2008 - Ayoub è stato accolto a Genova due volte nel corso dell'anno, mentre Maryam è rimasta a Rabat per il completamento degli studi sebbene le siano stati forniti i farmaci a domicilio affinché potesse continuare a curarsi. Nel corso dell'anno si è incentivata la collaborazione con il progetto rotariano al punto che l'Associazione è stata insignita del Paul Harris Yellow, un giusto riconoscimento per il molto lavoro fatto. Ma la richiesta di aiuto da parte dei piccoli marocchini è rimasta incessante ragion per cui si è discusso molto all'interno dell'associazione sull'opportunità di costruire una forma di assistenza più organizzata, ed autonoma, rispetto a quanto avveniva. Nel mese di luglio Ayoub è stato a Genova per il suo secondo viaggio dell'anno ma è ripartito solo in quanto la mamma Samira in attesa di un bambino si è trattenuta a Genova per il parto. In questo periodo ha, come sempre, alloggiato alla Croce Rossa ed è stata assistita in tutto e per tutto dalla nostra associazione. Durante il soggiorno si è molto ragionato sulla necessità di aumentare il progetto assistenziale a favore dei bambini di Rabat e ci si è ripromessi, con Samira, di verificare la fattibilità di un progetto più impegnativo e di parlarne al successivo viaggio in Marocco. Nel mese di settembre è nato il bambino, sano, di Samira ed all'inizio di ottobre è stata riaccompagnata a casa.

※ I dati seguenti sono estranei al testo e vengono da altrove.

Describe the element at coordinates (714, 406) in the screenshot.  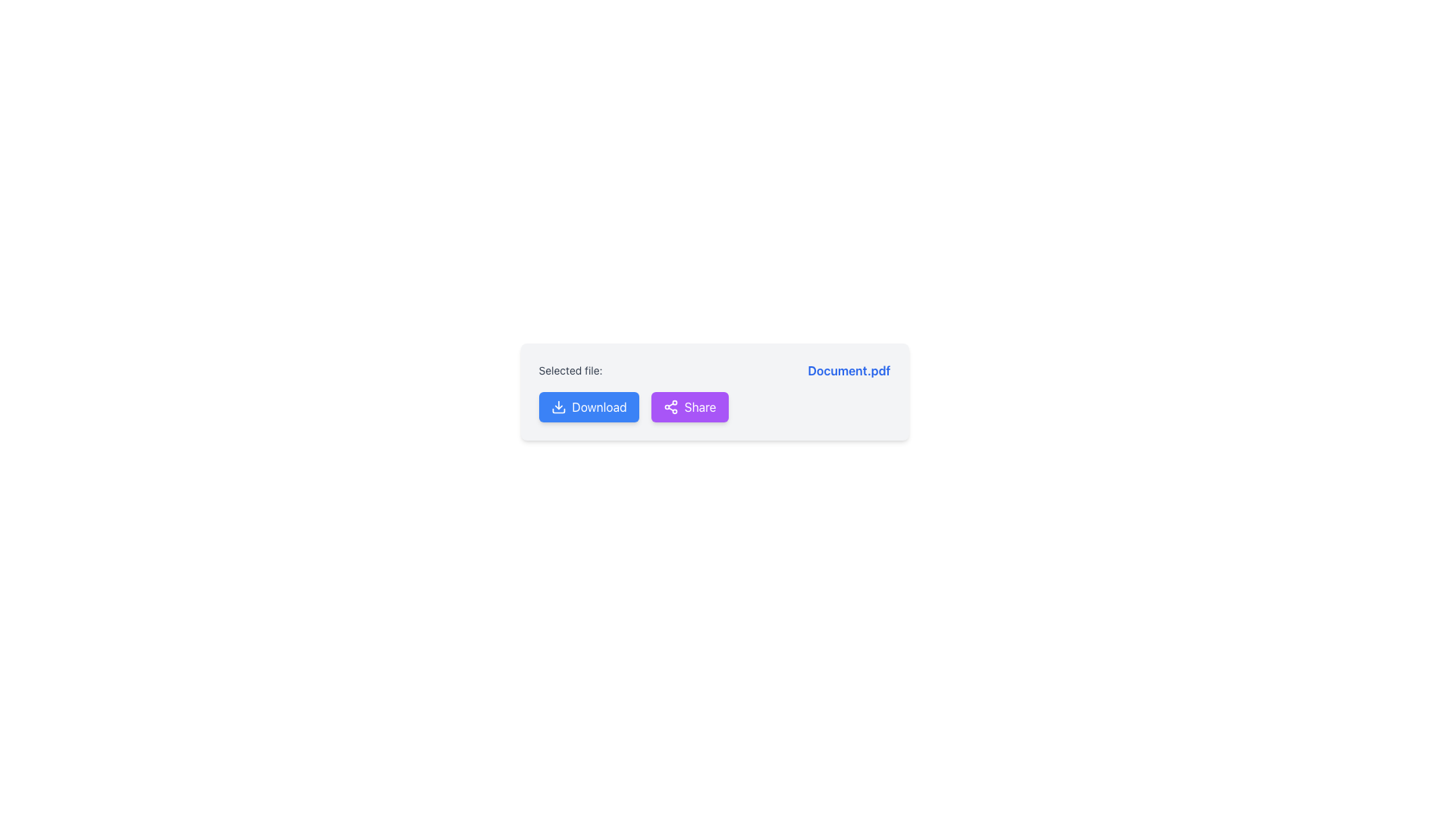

2009 - Nel mese di febbraio una corposa delegazione dell'associazione si è recata a Rabat, per la prima volta staccata dal progetto Rotary. Il duplice scopo era quello di trasmettere la consapevolezza della difficile condizione in cui si trovano i bambini di Rabat ai membri dell'associazione per ottenere la condivisione dei problemi ed una partecipazione più sentita e d anche far sentire la vicinanza dell'associazione ai piccoli malati ed alle famiglie. L'obiettivo è stato pienamente raggiunto in quanto si è deciso di dar vita ad un progetto autonomo di assistenza, pur garantendo supporto a quello rotariano, in cui scopo è quello di accogliere a Genova per periodi di tempo brevi, dieci giorni, un numero crescente di pazienti in modo tale da inquadrarne la situazione clinica e rimandarli a Rabat con una serie di prescrizioni precise sulle terapie da eseguire. L'associazione si è quindi attivata per cercare partner per sostenere il progetto ed anche la disponibilità istituzionale per la costruzione di una struttura di accoglienza. Nel mese di aprile Ayoub è nuovamente tornato a Genova dove si è potuto constatare come e quanto la sua vita sia cambiata da quella prima volta nel 2004. Adesso ha 17 anni, cresce, ha ripreso a studiare con profitto, gioca con i suoi coetanei e si occupa dei suoi fratelli. Ha certamente ancora bisogno di tanto aiuto come del resto i suoi amici dell'ospedale di Rabat, che devono si imparare a curarsi a casa loro ma che hanno ritrovato il sorriso e la speranza proprio grazie alla consapevolezza che non sono più abbandonato perché qualcuno si occupa di loro. In quest'ultimo anno si è attivata una forma di collaborazione con altra associazione che si occupa di qualche paziente algerino e non si può escludere che in futuro si estenda il progetto anche accogliendo qualche paziente di quel paese.